Sautéed Ramps- serves 6
1/2-cup olive oil
1/2 cup Champagne vinegar
2 tablespoons Dijon Mustard
Salt and pepper
To clean the ramps cut off the root base and under running water wash to dislodge any dirt – particularly where all the leaves gather toward the bottom.
Heat a 12 inch sauté pan to very hot, and add a tablespoon of oil. Place the ramps in the pan in a single layer and sauté to lightly color. Reduce the heat to a medium low. Pour over the Champagne vinegar and 1/4 cup of water, and cook for 5 minutes. Transfer the ramps to a platter. In the sauté pan whisk in the mustard, salt and pepper, and then remove the pan from the heat whisking in the remaining oil. Then drizzle the warm sauce over the ramps. Serve either hot or room temperature.
Cockles with Wild Ramps - yields 6 to 8 servings
70 cockle clams - washed to discard any sand clinging to the shells
12 ramps (or substitute with young leeks or scallions)
1-cup white wine
1/8-teaspoon chili flakes
2-tablespoons olive oil
Salt and freshly ground black pepper tot taste
Trim the root base from the ramps and wash them well as there tends to be a fair amount of dirt clinging to the base. Cut the green top from the white base. Roughly chop both, but keep them separate.

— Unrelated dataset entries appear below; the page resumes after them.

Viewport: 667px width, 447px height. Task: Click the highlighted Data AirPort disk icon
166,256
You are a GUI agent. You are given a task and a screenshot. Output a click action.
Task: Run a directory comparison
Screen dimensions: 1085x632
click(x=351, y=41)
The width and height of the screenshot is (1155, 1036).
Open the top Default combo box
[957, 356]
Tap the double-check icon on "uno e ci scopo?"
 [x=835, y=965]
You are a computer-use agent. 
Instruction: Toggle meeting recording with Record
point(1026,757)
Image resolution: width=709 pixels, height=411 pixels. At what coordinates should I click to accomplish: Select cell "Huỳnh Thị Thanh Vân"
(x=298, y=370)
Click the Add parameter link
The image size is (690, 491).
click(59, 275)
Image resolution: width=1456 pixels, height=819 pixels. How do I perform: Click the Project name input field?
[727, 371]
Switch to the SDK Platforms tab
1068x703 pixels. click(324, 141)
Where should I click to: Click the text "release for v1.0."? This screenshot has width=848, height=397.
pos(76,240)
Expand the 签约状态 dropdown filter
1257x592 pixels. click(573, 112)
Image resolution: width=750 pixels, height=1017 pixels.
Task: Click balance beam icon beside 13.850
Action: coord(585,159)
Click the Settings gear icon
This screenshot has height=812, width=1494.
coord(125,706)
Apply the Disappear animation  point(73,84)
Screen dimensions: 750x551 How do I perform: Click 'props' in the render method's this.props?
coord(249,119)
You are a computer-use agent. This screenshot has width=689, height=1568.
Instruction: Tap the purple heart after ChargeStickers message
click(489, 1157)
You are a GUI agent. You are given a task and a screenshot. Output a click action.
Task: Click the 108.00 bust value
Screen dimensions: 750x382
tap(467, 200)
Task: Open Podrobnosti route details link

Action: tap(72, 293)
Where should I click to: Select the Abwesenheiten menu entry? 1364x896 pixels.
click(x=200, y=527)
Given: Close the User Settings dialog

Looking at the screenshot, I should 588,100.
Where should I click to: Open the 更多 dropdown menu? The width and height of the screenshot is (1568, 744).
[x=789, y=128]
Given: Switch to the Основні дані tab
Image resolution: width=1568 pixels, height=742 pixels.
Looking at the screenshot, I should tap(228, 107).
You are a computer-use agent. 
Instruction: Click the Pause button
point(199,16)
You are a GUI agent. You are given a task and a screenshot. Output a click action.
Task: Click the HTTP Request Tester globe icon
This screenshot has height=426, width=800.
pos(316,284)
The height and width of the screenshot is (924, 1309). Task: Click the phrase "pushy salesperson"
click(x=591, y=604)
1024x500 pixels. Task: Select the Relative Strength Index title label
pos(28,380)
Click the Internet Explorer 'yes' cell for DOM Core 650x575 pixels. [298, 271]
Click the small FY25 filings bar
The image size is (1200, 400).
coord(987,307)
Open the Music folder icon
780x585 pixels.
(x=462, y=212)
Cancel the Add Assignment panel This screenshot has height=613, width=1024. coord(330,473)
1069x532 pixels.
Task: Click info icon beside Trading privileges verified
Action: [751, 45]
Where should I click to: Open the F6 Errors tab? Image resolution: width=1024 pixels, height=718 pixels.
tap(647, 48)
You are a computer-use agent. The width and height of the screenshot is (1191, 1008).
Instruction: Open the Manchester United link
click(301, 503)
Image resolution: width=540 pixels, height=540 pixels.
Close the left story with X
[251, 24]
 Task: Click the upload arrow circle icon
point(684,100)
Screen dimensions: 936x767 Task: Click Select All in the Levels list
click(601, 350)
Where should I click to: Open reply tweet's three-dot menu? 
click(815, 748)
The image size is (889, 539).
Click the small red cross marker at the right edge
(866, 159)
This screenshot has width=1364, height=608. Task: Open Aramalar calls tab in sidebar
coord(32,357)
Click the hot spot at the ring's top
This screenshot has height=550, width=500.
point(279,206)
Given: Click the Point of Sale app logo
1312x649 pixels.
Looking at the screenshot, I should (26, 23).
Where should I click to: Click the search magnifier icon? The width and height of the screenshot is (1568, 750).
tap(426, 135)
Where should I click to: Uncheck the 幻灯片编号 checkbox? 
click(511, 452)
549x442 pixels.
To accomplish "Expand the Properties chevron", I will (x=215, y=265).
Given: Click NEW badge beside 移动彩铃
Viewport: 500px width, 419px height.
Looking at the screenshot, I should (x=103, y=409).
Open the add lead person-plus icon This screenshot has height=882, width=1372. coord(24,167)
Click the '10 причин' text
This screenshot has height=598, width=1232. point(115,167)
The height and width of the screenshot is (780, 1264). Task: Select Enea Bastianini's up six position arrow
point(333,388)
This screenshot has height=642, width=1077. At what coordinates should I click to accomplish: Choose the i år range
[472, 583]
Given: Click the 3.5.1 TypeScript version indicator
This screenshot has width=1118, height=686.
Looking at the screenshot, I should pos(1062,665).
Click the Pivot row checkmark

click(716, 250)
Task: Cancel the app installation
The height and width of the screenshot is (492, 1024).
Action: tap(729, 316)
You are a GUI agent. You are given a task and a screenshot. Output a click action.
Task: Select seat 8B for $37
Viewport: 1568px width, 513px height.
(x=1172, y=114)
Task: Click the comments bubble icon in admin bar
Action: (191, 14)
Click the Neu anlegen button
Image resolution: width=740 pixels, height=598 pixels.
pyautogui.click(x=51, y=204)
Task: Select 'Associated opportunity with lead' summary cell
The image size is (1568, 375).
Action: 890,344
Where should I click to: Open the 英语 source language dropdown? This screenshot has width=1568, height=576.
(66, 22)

In a high-sided 10-inch pan large enough to comfortably accommodate all the clams, and still have a lid snugly fit, place the white wine, ramps whites and chili flakes. Cover the pan and simmer on a low flame for 15 minutes. Add the steamers, ramp greens, oil, butter, salt and black pepper. Cover the pan and cook for 10 minutes, or until the clams have opened. Serve immediately with crusty peasant bread slices for dipping in the cooking liquid.